Gather every line of the records below that contains the word "icon", and copy each one in full.

→ **SUPPLIED RECORDS**:
☆ ☆ ☆ ☆

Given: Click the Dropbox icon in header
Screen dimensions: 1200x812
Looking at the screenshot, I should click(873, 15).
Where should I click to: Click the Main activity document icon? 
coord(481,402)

☆ ☆ ☆ ☆

→ **CORRECT RESPONSE**:
Given: Click the Dropbox icon in header
Where should I click to: Click the Main activity document icon? 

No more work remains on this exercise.